**ABOUT THIS EXERCISE**
All that is needed is each line of the entries holding the word "badge", copied as it stands.

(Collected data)
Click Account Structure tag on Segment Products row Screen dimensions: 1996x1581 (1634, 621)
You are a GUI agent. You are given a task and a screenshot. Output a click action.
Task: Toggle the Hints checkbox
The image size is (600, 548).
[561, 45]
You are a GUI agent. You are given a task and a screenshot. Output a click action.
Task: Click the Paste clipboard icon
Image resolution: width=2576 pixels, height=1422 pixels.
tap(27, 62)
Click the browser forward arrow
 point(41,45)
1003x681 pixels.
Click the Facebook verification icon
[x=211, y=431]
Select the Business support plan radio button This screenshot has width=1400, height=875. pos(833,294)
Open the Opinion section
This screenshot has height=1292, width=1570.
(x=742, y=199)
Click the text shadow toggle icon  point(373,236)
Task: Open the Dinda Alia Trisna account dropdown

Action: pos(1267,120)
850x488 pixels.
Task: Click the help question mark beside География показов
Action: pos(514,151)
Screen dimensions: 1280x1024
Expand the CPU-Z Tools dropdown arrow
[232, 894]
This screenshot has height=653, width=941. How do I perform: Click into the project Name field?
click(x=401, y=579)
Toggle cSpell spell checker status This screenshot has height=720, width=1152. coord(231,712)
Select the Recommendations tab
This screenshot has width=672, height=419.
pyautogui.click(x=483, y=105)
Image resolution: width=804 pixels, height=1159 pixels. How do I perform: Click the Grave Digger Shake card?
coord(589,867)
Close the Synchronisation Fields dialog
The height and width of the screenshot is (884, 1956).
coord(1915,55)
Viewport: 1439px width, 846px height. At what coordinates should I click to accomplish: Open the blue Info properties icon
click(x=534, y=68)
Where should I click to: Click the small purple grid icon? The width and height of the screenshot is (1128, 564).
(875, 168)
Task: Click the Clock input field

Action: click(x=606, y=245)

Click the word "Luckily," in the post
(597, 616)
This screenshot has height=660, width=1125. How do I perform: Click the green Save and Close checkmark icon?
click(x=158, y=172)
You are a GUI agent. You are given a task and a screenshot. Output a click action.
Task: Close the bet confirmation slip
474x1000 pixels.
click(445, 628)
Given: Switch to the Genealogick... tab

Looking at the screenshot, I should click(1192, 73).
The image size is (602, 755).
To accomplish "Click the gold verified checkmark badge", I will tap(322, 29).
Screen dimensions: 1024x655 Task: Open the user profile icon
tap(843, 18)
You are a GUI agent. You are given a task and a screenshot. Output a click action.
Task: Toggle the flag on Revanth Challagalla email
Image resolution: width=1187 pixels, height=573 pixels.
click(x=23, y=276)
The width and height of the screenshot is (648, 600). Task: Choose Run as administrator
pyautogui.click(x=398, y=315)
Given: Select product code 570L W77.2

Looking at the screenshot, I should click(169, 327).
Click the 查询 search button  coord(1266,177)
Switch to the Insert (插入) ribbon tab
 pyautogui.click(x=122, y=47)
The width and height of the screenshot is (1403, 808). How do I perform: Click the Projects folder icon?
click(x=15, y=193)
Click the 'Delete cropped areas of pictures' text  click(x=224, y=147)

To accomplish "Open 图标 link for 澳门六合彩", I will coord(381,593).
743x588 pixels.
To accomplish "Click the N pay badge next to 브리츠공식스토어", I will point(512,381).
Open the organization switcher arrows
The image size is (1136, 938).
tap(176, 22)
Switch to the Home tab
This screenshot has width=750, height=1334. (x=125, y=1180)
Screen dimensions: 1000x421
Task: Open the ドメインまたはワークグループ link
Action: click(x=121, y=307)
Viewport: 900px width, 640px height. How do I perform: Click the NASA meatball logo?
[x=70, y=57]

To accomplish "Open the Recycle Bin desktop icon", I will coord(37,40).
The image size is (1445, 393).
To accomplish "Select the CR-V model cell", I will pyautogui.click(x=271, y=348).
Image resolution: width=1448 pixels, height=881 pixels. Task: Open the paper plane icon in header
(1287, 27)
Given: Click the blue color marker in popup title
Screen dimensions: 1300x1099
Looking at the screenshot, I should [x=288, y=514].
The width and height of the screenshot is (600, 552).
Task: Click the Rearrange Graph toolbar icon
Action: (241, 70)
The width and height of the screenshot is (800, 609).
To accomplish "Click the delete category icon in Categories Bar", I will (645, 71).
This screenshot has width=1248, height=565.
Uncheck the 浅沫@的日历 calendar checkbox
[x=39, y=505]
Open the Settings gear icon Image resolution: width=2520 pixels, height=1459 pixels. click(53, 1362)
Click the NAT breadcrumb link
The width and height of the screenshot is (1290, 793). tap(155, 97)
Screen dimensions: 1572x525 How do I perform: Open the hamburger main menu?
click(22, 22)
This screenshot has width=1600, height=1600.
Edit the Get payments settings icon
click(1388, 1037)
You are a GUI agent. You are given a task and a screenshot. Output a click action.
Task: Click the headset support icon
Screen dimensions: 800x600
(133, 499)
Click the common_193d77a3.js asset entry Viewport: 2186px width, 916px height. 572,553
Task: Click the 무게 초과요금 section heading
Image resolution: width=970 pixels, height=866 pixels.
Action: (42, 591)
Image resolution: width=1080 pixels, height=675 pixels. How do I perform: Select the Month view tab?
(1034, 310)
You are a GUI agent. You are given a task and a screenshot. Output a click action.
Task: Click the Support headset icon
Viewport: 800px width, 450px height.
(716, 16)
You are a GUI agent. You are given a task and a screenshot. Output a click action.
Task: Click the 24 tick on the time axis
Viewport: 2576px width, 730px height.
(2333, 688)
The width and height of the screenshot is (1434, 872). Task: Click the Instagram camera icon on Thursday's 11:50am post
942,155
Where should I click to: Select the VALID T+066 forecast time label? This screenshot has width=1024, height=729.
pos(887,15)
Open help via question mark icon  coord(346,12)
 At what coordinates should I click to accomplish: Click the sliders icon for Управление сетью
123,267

**THE COMPLETED TASK**
To accomplish "Click the gold verified checkmark badge", I will tap(322, 29).
To accomplish "Click the N pay badge next to 브리츠공식스토어", I will point(512,381).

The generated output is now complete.